L'udienza si è aperta con l'audizione della psicoterapeuta. La dottoressa ha subito chiarito che, dal racconto della ragazza che ha ricostruito il fatto, non è emersa una evidente lacunosità.
Alle domande dell'avvocato Rosario Grieco difensore dell'imputato C.V., 50 anni, con riferimento all'esatta ricostruzione temporale degli eventi, la psicoterapeuta anzi ha ritenuto che ciò «avvalora la testimonianza. Non aver ben chiara la memoria degli eventi ha precisato è plausibile e avvalora l'evento». In pratica lo shock subito può condizionare, ma ciò non inficia la veridicità della testimonianza della ragazzina, che si è costituita parte civile attraverso l'avvocato Angelo Micheli. E questo perché «non è ancora riuscita a processare l'evento».

Su eventuali influenze esterne e suggestioni, la psicoterapeuta ha affermato che la ragazza non era intenzionata a non denunciare l'evento. Perché «temeva che la madre inibisse la frequentazione con il ragazzo». La psicoterapeuta ha fatto riferimento a uno stato ansioso e alla paura nei confronti dell'imputato.
La difesa ha chiesto chiarimenti anche con riferimento al fatto che la ragazza avrebbe negato di aver avuto un aborto, ma la consulente ha spiegato che la ragazza aveva mentito solo nel non riferire il nome del ginecologo.
Poi è stata la volta della stessa ragazza, che ha confermato quanto da lei riferito nella denuncia. Ovvero il fatto che il padre del ragazzo, in un momento in cui i due erano rimasti soli in casa, l'aveva presa in braccio, palpeggiata e poi buttata sul letto, in un'altra stanza. Solo il rumore del motorino del fidanzato che rientrava a casa stando all'accusa avrebbe interrotto l'imputato dal portare a compimento la sua azione.

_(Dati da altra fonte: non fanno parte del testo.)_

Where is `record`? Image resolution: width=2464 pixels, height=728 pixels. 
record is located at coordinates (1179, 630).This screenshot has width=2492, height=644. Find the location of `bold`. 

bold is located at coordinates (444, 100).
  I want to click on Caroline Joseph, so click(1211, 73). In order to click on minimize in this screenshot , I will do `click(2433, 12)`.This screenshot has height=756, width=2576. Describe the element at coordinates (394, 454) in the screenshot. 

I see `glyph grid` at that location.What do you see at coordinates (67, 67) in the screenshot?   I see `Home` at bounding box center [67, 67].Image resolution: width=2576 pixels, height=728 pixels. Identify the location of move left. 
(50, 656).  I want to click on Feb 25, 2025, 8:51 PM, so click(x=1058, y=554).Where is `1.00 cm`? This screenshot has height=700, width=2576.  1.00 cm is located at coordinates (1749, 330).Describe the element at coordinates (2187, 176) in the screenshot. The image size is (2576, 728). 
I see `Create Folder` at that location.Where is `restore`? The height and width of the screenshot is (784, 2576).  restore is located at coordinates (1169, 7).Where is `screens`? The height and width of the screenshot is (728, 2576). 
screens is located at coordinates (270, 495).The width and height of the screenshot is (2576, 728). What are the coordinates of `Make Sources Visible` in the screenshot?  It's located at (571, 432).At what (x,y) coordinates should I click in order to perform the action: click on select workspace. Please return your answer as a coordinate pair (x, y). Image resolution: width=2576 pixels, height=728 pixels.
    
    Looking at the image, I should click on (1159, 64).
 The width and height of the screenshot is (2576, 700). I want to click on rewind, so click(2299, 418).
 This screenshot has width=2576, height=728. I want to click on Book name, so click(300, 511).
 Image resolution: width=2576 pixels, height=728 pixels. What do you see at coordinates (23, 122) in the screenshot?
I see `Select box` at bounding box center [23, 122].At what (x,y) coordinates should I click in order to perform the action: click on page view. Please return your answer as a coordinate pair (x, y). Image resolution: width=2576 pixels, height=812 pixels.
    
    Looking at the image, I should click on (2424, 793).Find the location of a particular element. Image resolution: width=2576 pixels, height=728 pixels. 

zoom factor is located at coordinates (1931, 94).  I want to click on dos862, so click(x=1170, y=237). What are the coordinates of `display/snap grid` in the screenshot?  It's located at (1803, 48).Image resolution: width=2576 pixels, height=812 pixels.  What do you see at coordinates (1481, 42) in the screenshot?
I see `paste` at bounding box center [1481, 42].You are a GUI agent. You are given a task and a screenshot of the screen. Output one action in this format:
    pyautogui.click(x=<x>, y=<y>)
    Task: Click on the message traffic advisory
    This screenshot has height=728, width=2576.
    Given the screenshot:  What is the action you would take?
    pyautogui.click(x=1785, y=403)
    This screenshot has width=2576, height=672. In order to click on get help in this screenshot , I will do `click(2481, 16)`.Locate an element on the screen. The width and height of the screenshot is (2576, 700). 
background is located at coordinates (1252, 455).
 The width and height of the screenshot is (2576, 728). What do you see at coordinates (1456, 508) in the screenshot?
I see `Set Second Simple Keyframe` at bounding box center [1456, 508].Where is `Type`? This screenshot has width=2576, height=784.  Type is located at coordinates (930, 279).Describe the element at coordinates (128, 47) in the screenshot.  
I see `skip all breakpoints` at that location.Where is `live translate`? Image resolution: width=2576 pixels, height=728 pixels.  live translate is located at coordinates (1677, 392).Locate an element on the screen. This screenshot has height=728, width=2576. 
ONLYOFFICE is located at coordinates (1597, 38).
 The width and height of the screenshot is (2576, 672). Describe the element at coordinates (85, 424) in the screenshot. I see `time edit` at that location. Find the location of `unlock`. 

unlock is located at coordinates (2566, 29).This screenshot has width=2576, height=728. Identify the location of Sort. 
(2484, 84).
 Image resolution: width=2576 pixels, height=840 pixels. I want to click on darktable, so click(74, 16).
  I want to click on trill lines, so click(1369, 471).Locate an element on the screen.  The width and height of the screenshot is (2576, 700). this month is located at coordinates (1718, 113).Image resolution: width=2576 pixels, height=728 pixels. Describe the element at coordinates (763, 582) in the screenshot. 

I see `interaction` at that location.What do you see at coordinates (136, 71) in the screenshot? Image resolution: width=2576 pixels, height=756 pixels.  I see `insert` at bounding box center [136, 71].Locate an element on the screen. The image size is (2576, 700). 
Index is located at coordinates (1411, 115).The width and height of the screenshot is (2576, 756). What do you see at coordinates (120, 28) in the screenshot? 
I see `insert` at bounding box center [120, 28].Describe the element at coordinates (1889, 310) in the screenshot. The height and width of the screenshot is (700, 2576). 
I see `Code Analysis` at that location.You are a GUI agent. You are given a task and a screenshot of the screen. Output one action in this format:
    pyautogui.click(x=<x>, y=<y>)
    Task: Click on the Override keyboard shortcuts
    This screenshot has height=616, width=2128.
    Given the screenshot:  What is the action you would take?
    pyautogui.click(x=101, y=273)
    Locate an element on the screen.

La difesa ha insistito sul fatto che, anche dopo il fatto, la ragazza aveva continuato a frequentare quell'abitazione. Ma lei ha dichiarato che lo faceva solo quando non c'era il padre del ragazzo.
L'udienza è stata quindi aggiornata per ascoltare gli altri testimoni. In base a quanto emerso finora, a segnalare l'accaduto era stato un vicino di casa, autore di una telefonata al numero emergenza infanzia, il 114, per segnalare un episodio accaduto nell'agosto del 2015.